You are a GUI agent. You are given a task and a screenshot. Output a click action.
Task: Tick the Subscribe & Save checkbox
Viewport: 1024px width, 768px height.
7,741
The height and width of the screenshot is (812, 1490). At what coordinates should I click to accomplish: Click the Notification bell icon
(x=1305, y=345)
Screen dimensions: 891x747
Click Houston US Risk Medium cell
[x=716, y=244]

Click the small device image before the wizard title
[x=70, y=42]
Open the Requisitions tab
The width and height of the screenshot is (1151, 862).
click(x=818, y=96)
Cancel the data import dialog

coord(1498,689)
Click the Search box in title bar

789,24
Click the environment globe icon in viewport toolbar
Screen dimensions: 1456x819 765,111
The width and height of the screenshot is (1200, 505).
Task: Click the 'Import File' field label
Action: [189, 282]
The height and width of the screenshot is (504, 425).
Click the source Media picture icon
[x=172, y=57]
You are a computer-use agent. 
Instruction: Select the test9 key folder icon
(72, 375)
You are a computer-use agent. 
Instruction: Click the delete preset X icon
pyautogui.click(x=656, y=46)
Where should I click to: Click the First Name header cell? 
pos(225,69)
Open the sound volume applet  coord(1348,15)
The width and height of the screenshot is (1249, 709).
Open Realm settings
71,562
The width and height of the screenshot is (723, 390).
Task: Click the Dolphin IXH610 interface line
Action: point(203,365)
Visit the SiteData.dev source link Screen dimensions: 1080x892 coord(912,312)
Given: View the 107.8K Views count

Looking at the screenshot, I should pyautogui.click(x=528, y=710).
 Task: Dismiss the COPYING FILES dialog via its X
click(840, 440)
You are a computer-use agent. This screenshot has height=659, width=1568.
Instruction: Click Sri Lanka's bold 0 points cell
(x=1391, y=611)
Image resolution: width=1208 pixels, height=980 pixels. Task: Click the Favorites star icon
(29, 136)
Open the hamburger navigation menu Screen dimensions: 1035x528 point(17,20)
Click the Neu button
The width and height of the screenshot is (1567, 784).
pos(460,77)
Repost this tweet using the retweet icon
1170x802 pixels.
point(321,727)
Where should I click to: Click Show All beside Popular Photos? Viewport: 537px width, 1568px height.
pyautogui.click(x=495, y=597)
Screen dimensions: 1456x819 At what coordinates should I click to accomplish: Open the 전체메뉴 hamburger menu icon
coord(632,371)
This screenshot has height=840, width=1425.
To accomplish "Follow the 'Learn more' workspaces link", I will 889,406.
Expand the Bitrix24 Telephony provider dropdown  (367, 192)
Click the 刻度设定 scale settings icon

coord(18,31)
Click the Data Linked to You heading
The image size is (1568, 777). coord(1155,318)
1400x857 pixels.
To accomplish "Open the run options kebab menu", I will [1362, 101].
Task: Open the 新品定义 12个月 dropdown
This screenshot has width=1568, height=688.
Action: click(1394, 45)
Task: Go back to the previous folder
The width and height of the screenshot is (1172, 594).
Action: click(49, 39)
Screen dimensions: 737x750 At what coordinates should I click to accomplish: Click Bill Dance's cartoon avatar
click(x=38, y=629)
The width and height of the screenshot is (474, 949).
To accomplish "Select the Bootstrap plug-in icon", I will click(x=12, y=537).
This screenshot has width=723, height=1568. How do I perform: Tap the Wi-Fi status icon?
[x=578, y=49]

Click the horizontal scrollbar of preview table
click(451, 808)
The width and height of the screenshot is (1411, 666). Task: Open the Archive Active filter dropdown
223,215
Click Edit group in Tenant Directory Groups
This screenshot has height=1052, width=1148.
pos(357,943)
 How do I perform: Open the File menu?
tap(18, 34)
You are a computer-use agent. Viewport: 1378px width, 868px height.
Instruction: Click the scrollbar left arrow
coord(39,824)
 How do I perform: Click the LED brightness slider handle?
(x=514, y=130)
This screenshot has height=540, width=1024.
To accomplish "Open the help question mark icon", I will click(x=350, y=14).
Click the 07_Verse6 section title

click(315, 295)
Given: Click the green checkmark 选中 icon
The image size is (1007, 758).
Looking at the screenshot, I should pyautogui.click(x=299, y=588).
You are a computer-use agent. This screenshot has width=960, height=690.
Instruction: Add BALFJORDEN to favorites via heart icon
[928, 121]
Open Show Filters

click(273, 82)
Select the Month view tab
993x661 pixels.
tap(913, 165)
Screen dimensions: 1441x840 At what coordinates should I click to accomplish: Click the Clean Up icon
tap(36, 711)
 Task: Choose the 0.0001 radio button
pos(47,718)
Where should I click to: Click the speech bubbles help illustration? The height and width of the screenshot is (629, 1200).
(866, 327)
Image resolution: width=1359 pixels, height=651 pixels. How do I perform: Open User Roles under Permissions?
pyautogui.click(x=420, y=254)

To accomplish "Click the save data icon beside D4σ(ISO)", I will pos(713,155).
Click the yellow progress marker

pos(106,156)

....

-- What you need to do --
Copy the material above verbatim, beginning with the line containing "Open the hamburger" and continuing through the line containing "coord(632,371)", with both of those lines included.

-- Worked answer --
Open the hamburger navigation menu Screen dimensions: 1035x528 point(17,20)
Click the Neu button
The width and height of the screenshot is (1567, 784).
pos(460,77)
Repost this tweet using the retweet icon
1170x802 pixels.
point(321,727)
Where should I click to: Click Show All beside Popular Photos? Viewport: 537px width, 1568px height.
pyautogui.click(x=495, y=597)
Screen dimensions: 1456x819 At what coordinates should I click to accomplish: Open the 전체메뉴 hamburger menu icon
coord(632,371)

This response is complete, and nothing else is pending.